In the statement, the Committee announced the final two reductions in the amount of their monthly asset purchases, bringing purchases to an end in “early March.” At the same time, the FOMC now expects that it will “soon be appropriate” to raise the fed funds rate - almost certainly happening at the next Fed meeting in March.
Additionally, governors updated the statement to note that inflation is “well above” the FOMC’s two percent target (previously described as “having exceeded 2 percent for some time”) and that the labor market is “strong,” dropping the judgment that the economy is short of full employment.

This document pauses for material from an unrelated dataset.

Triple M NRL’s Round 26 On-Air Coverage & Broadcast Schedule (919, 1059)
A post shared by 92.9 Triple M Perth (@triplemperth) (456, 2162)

All risk assets declined notably after the FOMC decision - the Nasdaq 100 index erased its 4% daily gain, while other indices also fell sharply. Additionally, bonds cratered, sending their yields firmly higher - the 10-year yield jumped toward 1.9%, while the 2-year yield shot nearly 20% higher from 1.00% to 1.20%. Since the short-term yield rose much more than the 10-year yield, the yield curve flattened strongly, implying an economic slowdown in the future.
Both gold and silver cratered as yields surged higher. Silver fell from 24 USD to 23 USD today, while gold declined toward 1,810 USD.
In the FX, the greenback surged, pushing the EURUSD pair down to 1.12, testing last year's lows. If the euro falls below that level, large stop-losses could be hit, possibly pushing EURUSD toward the psychological level of 1.10.